Each class creates its own capsule struct for the C wrapper. This is to provide a measure of type safety in the C API. All Fortran classes use the same derived type since the user does not directly access the derived type.

A typical destructor function would look like:

// Release library allocated memory.
void TUT_SHROUD_memory_destructor(TUT_SHROUD_capsule_data *cap)
{
    void *ptr = cap->addr;
    switch (cap->idtor) {
    case 0:   // --none--
    {
        // Nothing to delete
        break;
    }
    case 1:   // new_string
    {
        std::string *cxx_ptr = reinterpret_cast<std::string *>(ptr);
        delete cxx_ptr;
        break;
    }
    default:
    {
        // Unexpected case in destructor
        break;
    }
    }
    cap->addr = nullptr;
    cap->idtor = 0;  // avoid deleting again
}

Character and Arrays

In order to create an allocatable copy of a C++ pointer, an additional structure is involved. For example, getConstStringPtrAlloc returns a pointer to a new string. From strings.yaml:

declarations:
- decl: const std::string * getConstStringPtrAlloc() +owner(library)
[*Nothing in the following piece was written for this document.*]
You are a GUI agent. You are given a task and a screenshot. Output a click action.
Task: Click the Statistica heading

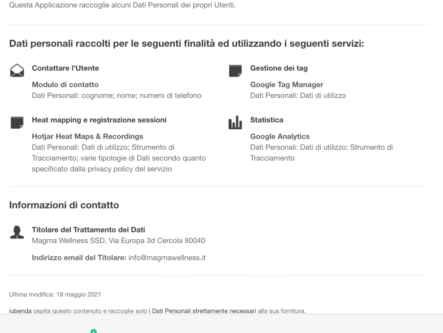click(267, 120)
The C wrapper calls the function and saves the result along with metadata consisting of the address of the data within the std::string and its length. The Fortran wrappers allocates its return value to the proper length, then copies the data from the C++ variable and deletes it.

The metadata for variables are saved in the C struct C_array_type and the bind(C) equivalent F_array_type.:

// helper array_context
struct s_STR_SHROUD_array {
    STR_SHROUD_capsule_data cxx;      /* address of C++ memory */
    union {
        const void * base;
        const char * ccharp;
    } addr;
    int type;        /* type of element */
    size_t elem_len; /* bytes-per-item or character len in c++ */
    size_t size;     /* size of data in c++ */
    int rank;        /* number of dimensions, 0=scalar */
    long shape[7];
};
typedef struct s_STR_SHROUD_array STR_SHROUD_array;

The union for addr makes some assignments easier by removing the need for casts and also aids debugging. The union is replaced with a single type(C_PTR) for Fortran:

! helper array_context
type, bind(C) :: STR_SHROUD_array
    ! address of C++ memory
    type(STR_SHROUD_capsule_data) :: cxx
    ! address of data in cxx
    type(C_PTR) :: base_addr = C_NULL_PTR
    ! type of element
    integer(C_INT) :: type
    ! bytes-per-item or character len of data in cxx
    integer(C_SIZE_T) :: elem_len = 0_C_SIZE_T
    ! size of data in cxx
    integer(C_SIZE_T) :: size = 0_C_SIZE_T
    ! number of dimensions
    integer(C_INT) :: rank = -1
    integer(C_LONG) :: shape(7) = 0
end type STR_SHROUD_array

The C wrapper does not return a std::string pointer. Instead it passes in a C_array_type pointer as an argument. It calls getConstStringPtrAlloc, saves the results and metadata into the argument. This allows it to be easily accessed from Fortran. Since the attribute is owner(library), cxx.idtor is set to 0 to avoid deallocating the memory.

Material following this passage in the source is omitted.